DFB-Bundestag DFB erwartet grünes Licht für „Leuchtturm“

Frankfurt · Der Außerordentliche Bundestag des Verbandes entscheidet heute über den 150 Millionen Euro teuren Bau der neuen Akademie.

 Bundestrainer Joachim Löw (Mitte) und Team-Manager Oliver Bierhoff (rechts) zeigen Nationalspieler Jonas Hector das Modell der DFB-Akademie, die in Frankfurt auf dem Gelände der ehemaligen Galopprennbahn gebaut werden soll. Der derzeit verletzte Saarländer Hector soll von dem Projekt noch profitieren können.

Bundestrainer Joachim Löw (Mitte) und Team-Manager Oliver Bierhoff (rechts) zeigen Nationalspieler Jonas Hector das Modell der DFB-Akademie, die in Frankfurt auf dem Gelände der ehemaligen Galopprennbahn gebaut werden soll. Der derzeit verletzte Saarländer Hector soll von dem Projekt noch profitieren können.

Foto: dpa/Frank Rumpenhorst

An manchen trüben Dezember-Tagen wirkt mitunter alles noch trister als ohnehin. Der Haupt­eingang zu den früheren Wettschaltern ist mit Graffitis beschmiert, die Scheiben zum Wiegeraum sind zerborsten, die Ställe rundherum stehen leer: Die Galopp-Rennbahn im Frankfurter Stadtteil Niederrad bietet ein Bild des Jammers. Das Gelände verödet, und wenn nicht einmal Golfer sich über das Grün schlagen, ist es auch menschenleer. Eigentlich hätte das Areal bereits seit dem 1. Januar 2016 von der Stadt Frankfurt in einer auf 99 Jahre angelegten Erb­pacht an den Deutschen Fußball-Bund (DFB) übertragen werden und die Bagger rollen sollen. Aber fast zwei Jahre später ist immer noch nichts passiert.

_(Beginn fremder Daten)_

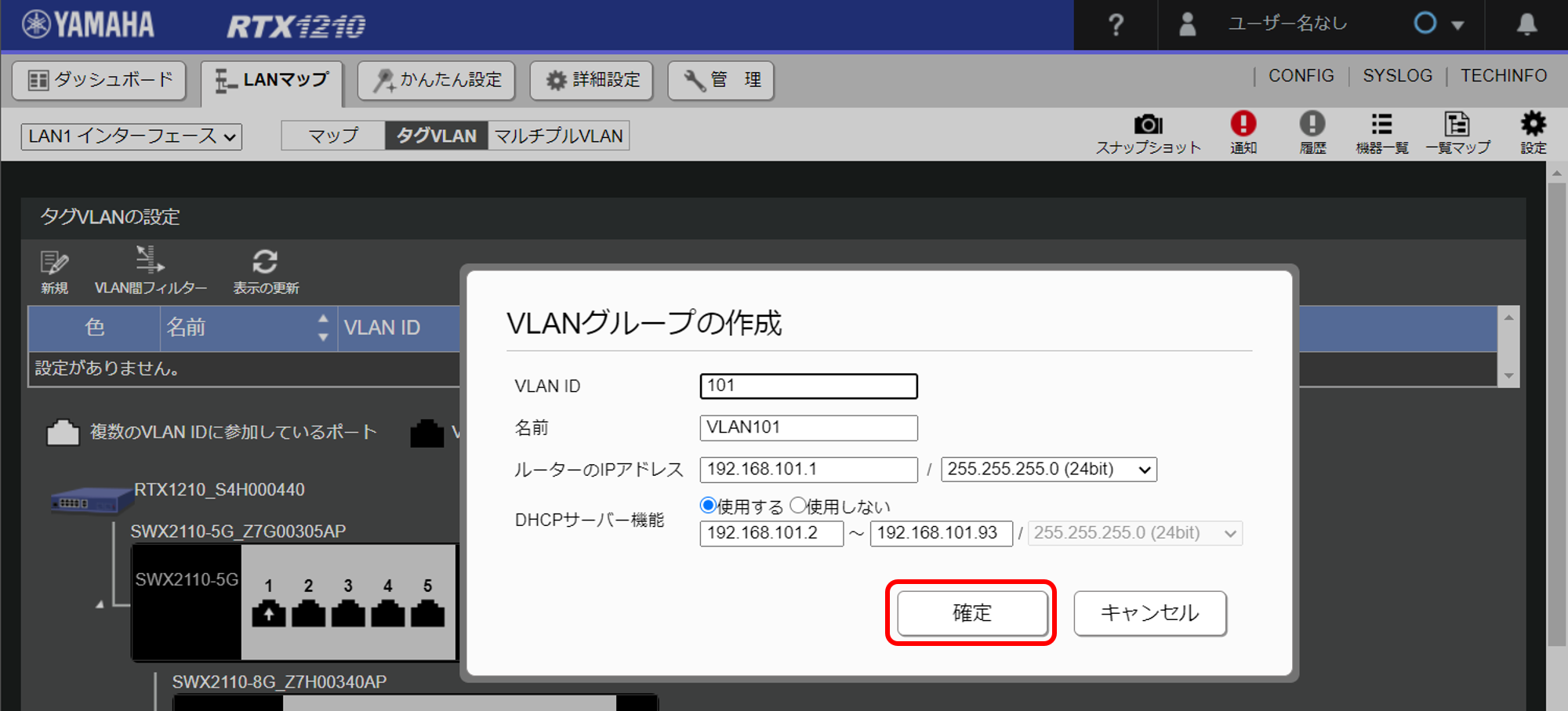Screen dimensions: 1568x711
Task: Click the Snapshot camera icon
Action: [1148, 125]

Jüngst wurde immerhin das Logo für die neue DFB-Akademie gezeigt, und auch Bundestrainer Joachim Löw hat sich das schöne Modell schon angeschaut. Aber wann wird es verwirklicht? Inzwischen sind die Baukosten aus verschiedensten Gründen derart rasant davon galoppiert, dass es eigens einen Außerordentlichen DFB-Bundestag braucht, um das „Leuchtturmprojekt“ des Verbandes von den 263 Delegierten zu legitimieren.

Aus dem ursprünglichen Finanzbedarf von 89 Millionen Euro waren im Spätsommer 2015 bereits 109 Millionen geworden – aktuell wird mit 123 Millionen für die Umgestaltung der immerhin 15 Hek­tar Fläche kalkuliert. Und weil vorsichtshalber noch ein Puffer von 27 Millionen Euro eingebaut ist, wird heute im Frankfurter Congress Center über eine historische 150-Millionen-Investition abgestimmt. Ein stolzer Preis für das neue Zuhause des größten Sportfachverbandes der Welt, der dafür aber nicht seine Rücklagen (162 Millionen Euro) aufbraucht, sondern die Hälfte finanzieren will.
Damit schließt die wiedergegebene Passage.